Drei Protagonisten sind es, deren Geschichten miteinander verwoben sind; drei Leben kreuzen sich auf ganz und gar unerwarteten Wegen. Da ist zum einen der amerikanische Bestsellerautor Henry LaMarck, der, um bei einer TV-Debatte neben seinem Freund und Top-Entertainer Elton John nicht völlig uneloquent zu verblassen, unvorsichtigerweise ankündigt, er werde »den Roman des 21. Jahrhunderts« zum Thema 9/11 schreiben. Leider fällt ihm dann nichts dazu ein.

Während der Pulitzer-Preisträger in spe zwischen Schreibblockade und der normalen Lebenskrise männlicher Schriftsteller der Generation 60+ gänzlich die Orientierung zu verlieren droht und einfach verschwindet, hofft seine deutsche Übersetzerin Meike Urbanski auf sein neues Werk. Schließlich hat sie sich gerade aus der immer biederer werdenden hanseatischen Schickeria und von ihrem Künstlerfreund Arthur befreit, ist aufs Land gezogen – und braucht Geld.

Nachdem sie ihre Biobrötchen jahrelang mit der Übersetzung von »Hausfrauenpornos« verdiente, hat sie endlich ihren Meister gefunden, den sie übrigens besser zu kennen glaubt, als dieser sich selbst: »Wäre ein Roman ein Wohnzimmer, so sehen Lektoren, Leser oder Kritikerinnen es sich lediglich an … aber nur die Übersetzerin hat unters Sofa geguckt, die Blumen aus der Vase genommen, den Fernseher auseinander- und wieder zusammengeschraubt. Niemand auf der ganzen Welt hat so viel Zeit mit Henry LaMarcks Werk verbracht, wie ich.« Meike beschließt, den untergetauchten Autor in jener Stadt zu suchen, in der sein erster, sein Schlüsselroman spielt: Chicago.

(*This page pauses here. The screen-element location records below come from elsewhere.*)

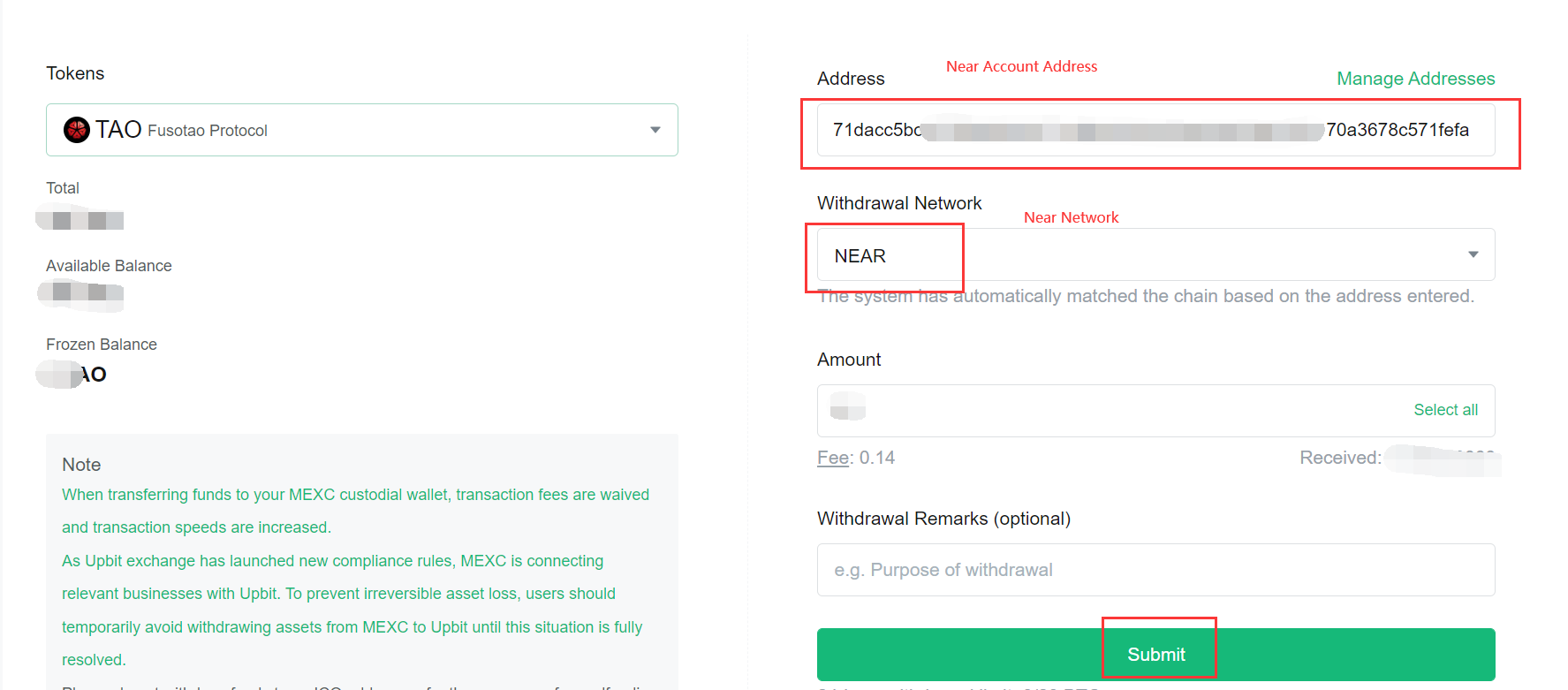Click the Frozen Balance label
The image size is (1568, 690).
pyautogui.click(x=102, y=345)
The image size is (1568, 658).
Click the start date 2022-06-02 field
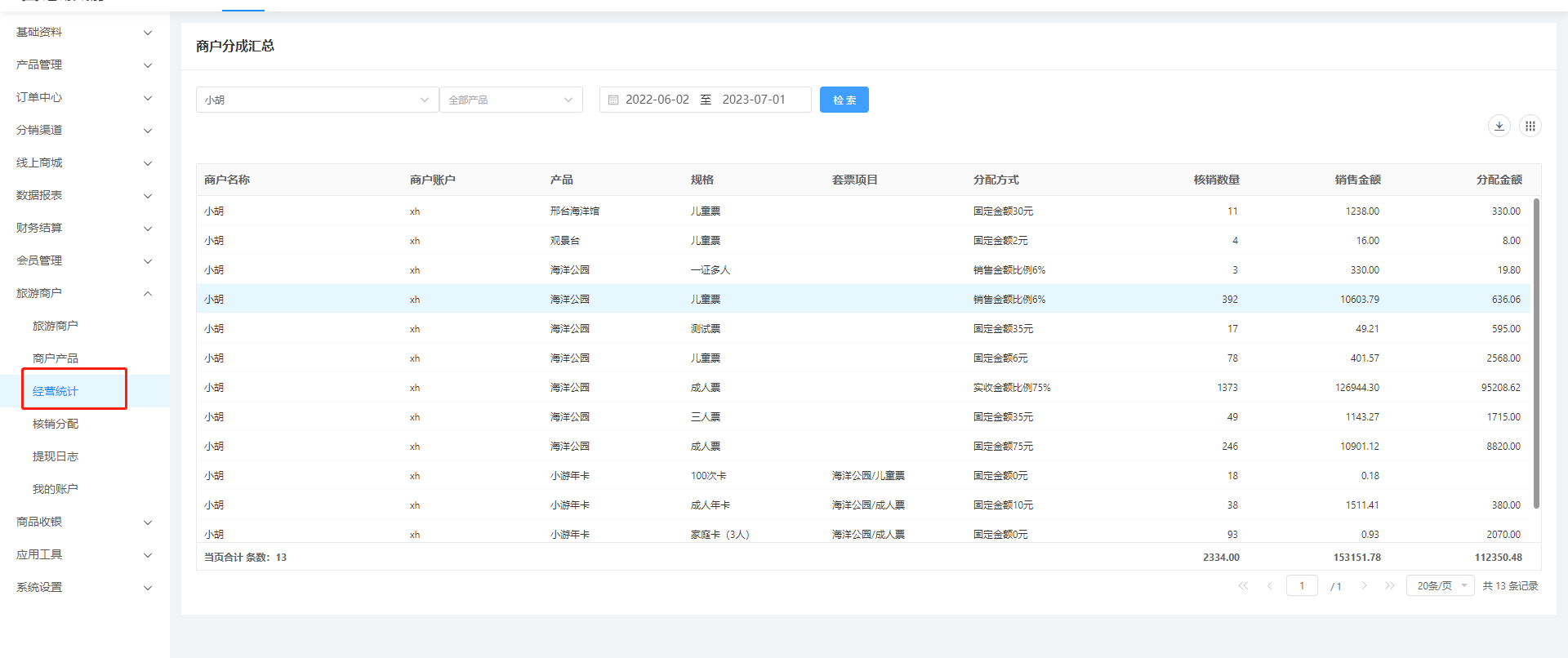click(657, 100)
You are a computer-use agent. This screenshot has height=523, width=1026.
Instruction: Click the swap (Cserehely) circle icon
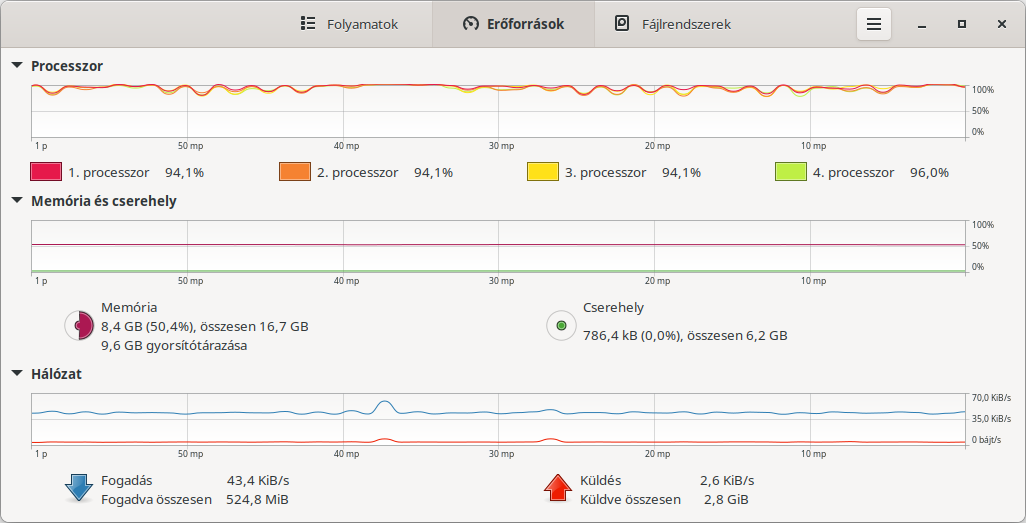tap(561, 325)
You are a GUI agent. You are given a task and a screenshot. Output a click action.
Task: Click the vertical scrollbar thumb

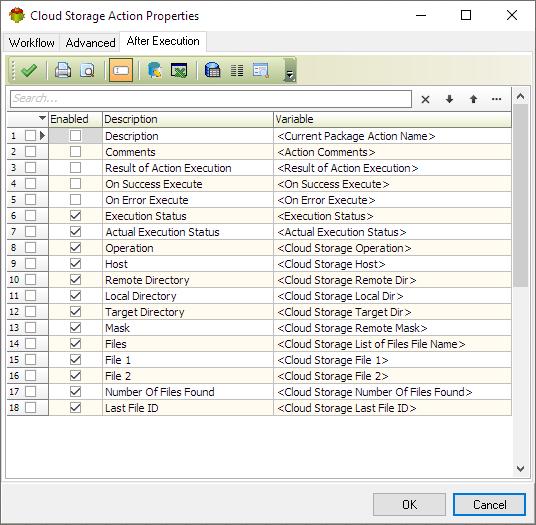pos(520,195)

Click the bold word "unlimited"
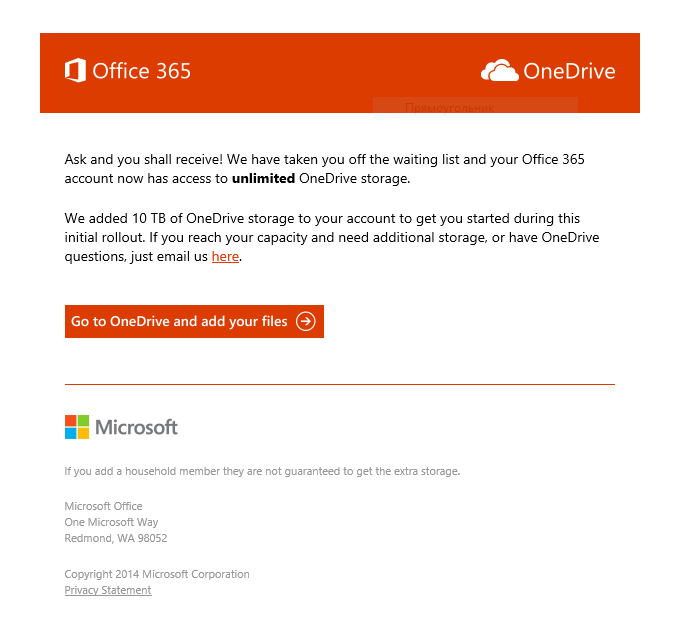click(x=263, y=179)
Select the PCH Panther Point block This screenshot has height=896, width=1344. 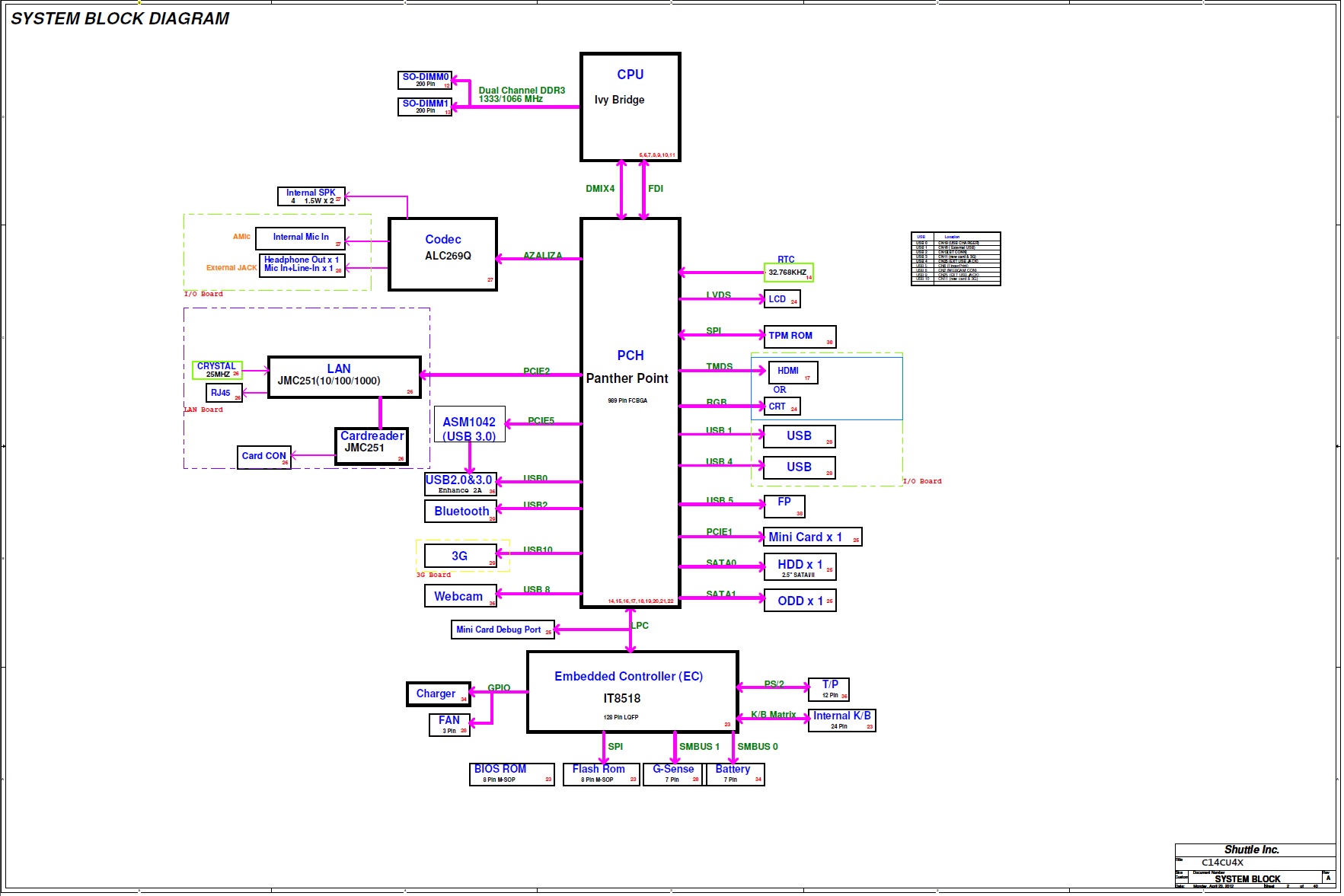tap(630, 413)
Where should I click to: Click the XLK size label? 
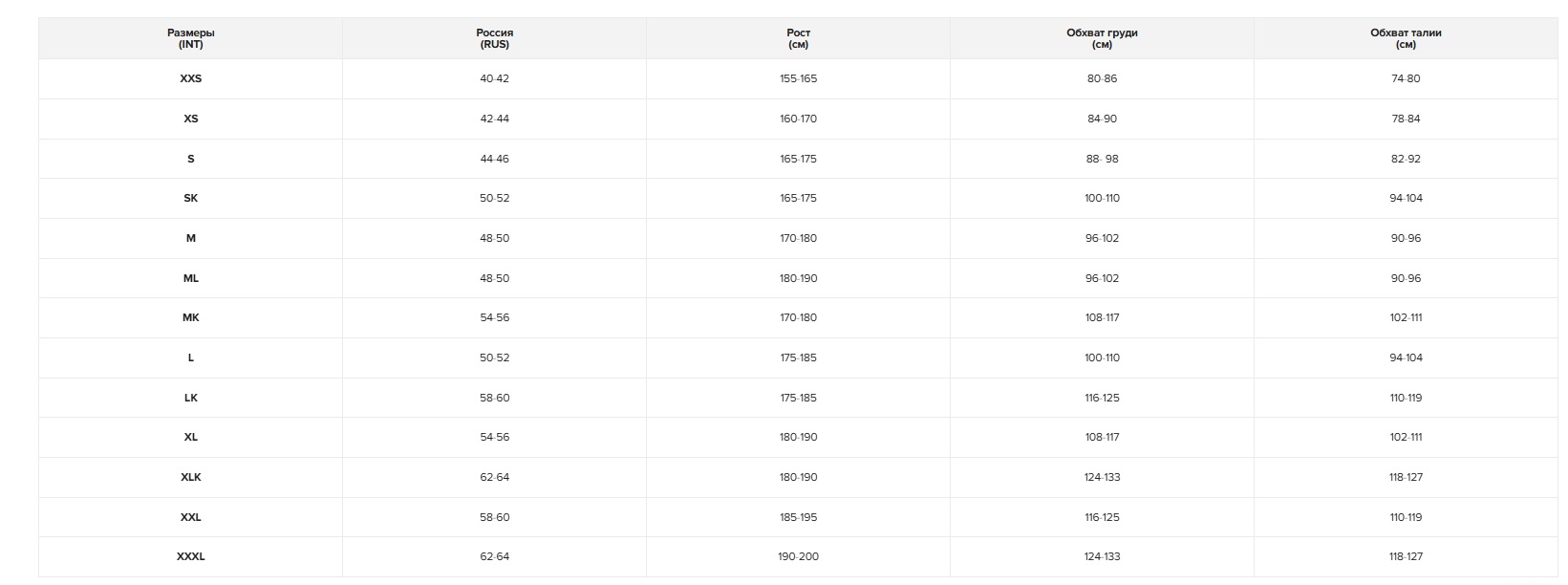pyautogui.click(x=191, y=477)
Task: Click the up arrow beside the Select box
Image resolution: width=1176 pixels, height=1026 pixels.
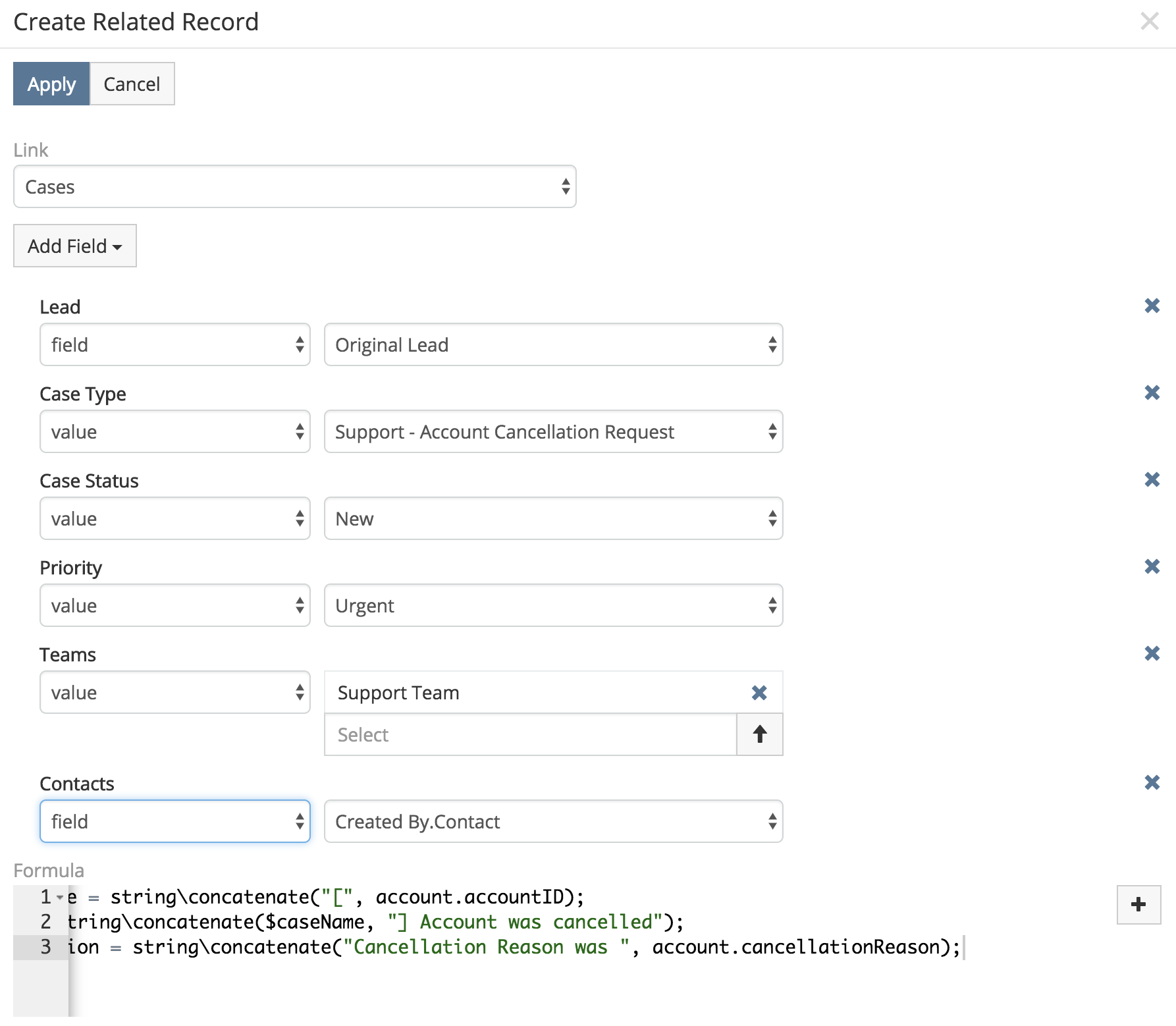Action: pyautogui.click(x=759, y=734)
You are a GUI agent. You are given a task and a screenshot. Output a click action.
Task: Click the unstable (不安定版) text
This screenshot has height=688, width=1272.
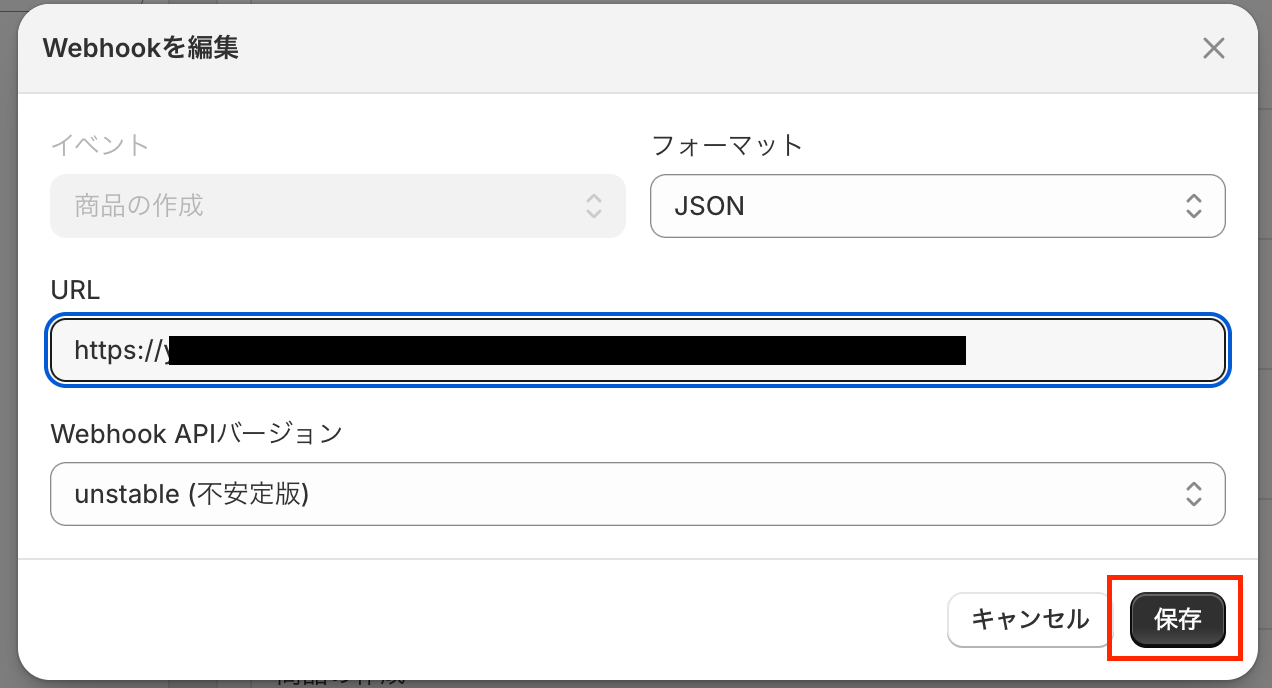[191, 494]
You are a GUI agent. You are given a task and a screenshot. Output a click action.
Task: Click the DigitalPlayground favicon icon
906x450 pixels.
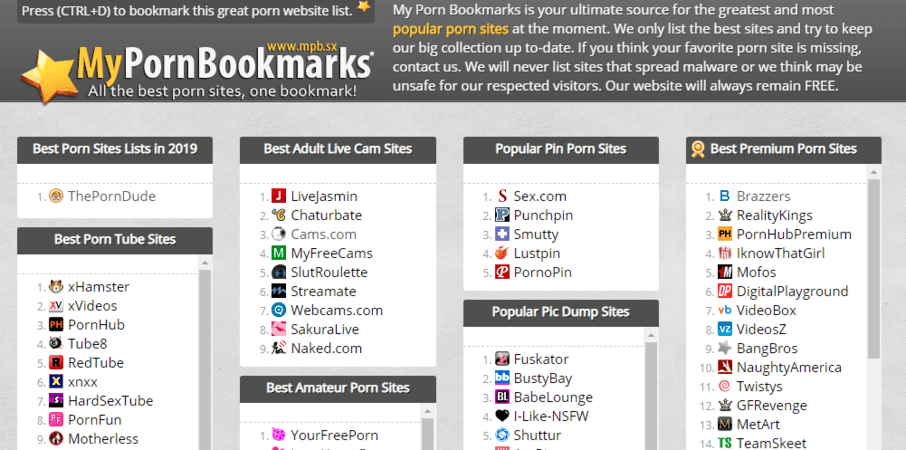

In Chicago lebt auch Jasper Lüdemann, ein karrieresüchtiger und köstlich betriebsblinder Trader bei Rutherford&Gold. Jasper kommt eigentlich aus einem Nest bei Bochum. Aber das ist lange her. Für ihn dreht es sich heute um Millionen – Dollar, Euro, egal. Die Börse und ihre seltsamen Blüten sind die Welt, in der sich dieser moderne Django wieder reiten sieht: »Dabei ist mein Job total intensiv. Wir sind die Rockstars einer jeden Investmentbank. Nur ohne Fans.«

In einem fiktiven Starbucks-Klon laufen die Fäden der drei disparaten Helden ihrer Geschichten zusammen. Hier begegnen und verlieben sich Henry in Jasper und Jasper in Meike, und das ganz normale Chaos beginnt. Emotionale und finanzielle Spekulationen treiben das traurigkomische Drama seinem Höhepunkt zu, der hier nicht verraten werden soll. Vielleicht nur so viel: Das Ende ist … glücklich?

Kristof Magnusson: Das war ich nicht. Roman. Verlag Antje Kunstmann. 283 S., geb., 19,90 €.